Estratto del documento —
· · · · ·
La questione di come vivere la fede, di cosa mettere al centro si comprende essere decisivo. Don Attilio aggiunge: «Quando mi si dice: “Che cosa fai a Lamphun con una comunità che non supera i cento battezzati?”, mi sento di dire che io non sono stato inviato solo per accompagnare quei cento cristiani nella loro faticosa testimonianza e nel mantenere ferma la loro fede. Ma ho davanti un sacco di cercatori di verità, di persone che hanno a cuore il bene comune, il fare il bene, che magari loro chiamano “fare meriti”, o “destino”, o “karma”, ma quello che stanno vivendo è un valore evangelico. Sono parte del popolo di Dio che mi è stato affidato, con cui devo camminare e con cui cercare anche dei percorsi di dialogo, di miglioramento reciproco.
L’evangelizzazione passa attraverso l’incontro quotidiano, attraverso la conoscenza reciproca, l’amicizia con altre religioni, quando è possibile anche attraverso un confronto d’idee, di valori, di storia, di Santi. Mettere a confronto il Santo patrono della nostra parrocchia, San Francesco, con i loro Santi buddisti, tra l’altro tutti nati a Lamphun, per me è azione missionaria».
A nessuno poi sfugge il senso profondo di questa presenza decisa da una Chiesa nel suo insieme. «Don Ferdinando a tal riguardo evidenzia che questo «è un atto di generosità non tanto mio personale quanto del presbiterio e della chiesa vicentina uniti al Vescovo, nel senso che il fatto di mantenere aperte le missioni con la presenza di nostri preti non è stata una scelta personale o di qualcuno o solo del Vescovo: è stata una decisione condivisa con tutti i preti con tutto il presbiterio vicentino. Quindi, la cosa che mi dà tranquillità e serenità e la gioia di essere qui è che sento il mio esser qui come un atto di condivisione, di apertura, di tutta la chiesa vicentina insieme al nostro Vescovo».
· · · · ·
Estratto dei dati —
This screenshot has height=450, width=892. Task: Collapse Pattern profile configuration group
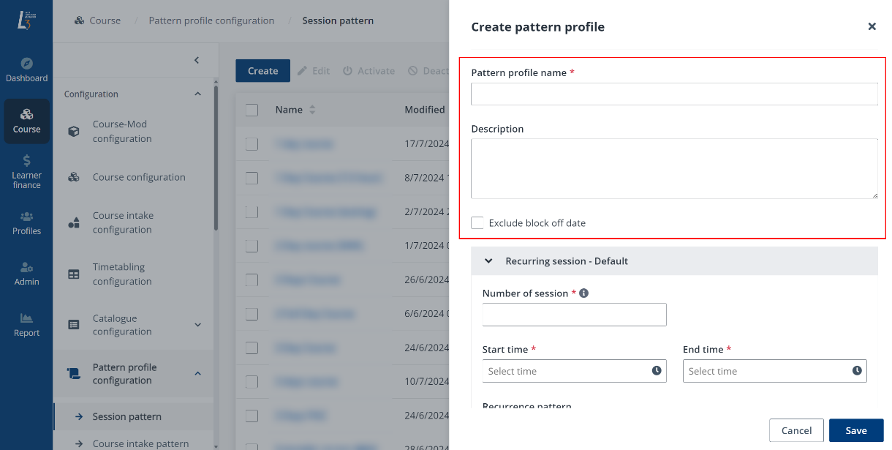pyautogui.click(x=197, y=374)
· · · · ·
Azioni richieste —
**a)** Rispondi alle domande sull'estratto del documento, ciascuna su una riga:
(i) Secondo don Attilio, quale numero di battezzati non supera la comunità di Lamphun?
(ii) Chi è il Santo patrono della parrocchia nominato da don Attilio?
(iii) Secondo don Ferdinando, con chi è stata condivisa la decisione di mantenere aperte le missioni?
**b)** Per favore, indica se ciascuna affermazione concorda con l'estratto del documento. Rispondi sì o no e cita le parole decisive.
(i) I Santi buddisti di cui parla don Attilio sono tutti nati a Lamphun.
(ii) Secondo don Ferdinando, mantenere aperte le missioni è stata una scelta del solo Vescovo.
(iii) Don Attilio afferma di essere stato inviato soltanto per accompagnare i cento cristiani della comunità.

Risultati delle attività —
**a)**
(i) Cento battezzati.
(ii) San Francesco.
(iii) Con tutti i preti, con tutto il presbiterio vicentino.

**b)**
(i) Sì: "tra l’altro tutti nati a Lamphun".
(ii) No: "non è stata una scelta personale o di qualcuno o solo del Vescovo".
(iii) No: "io non sono stato inviato solo per accompagnare quei cento cristiani".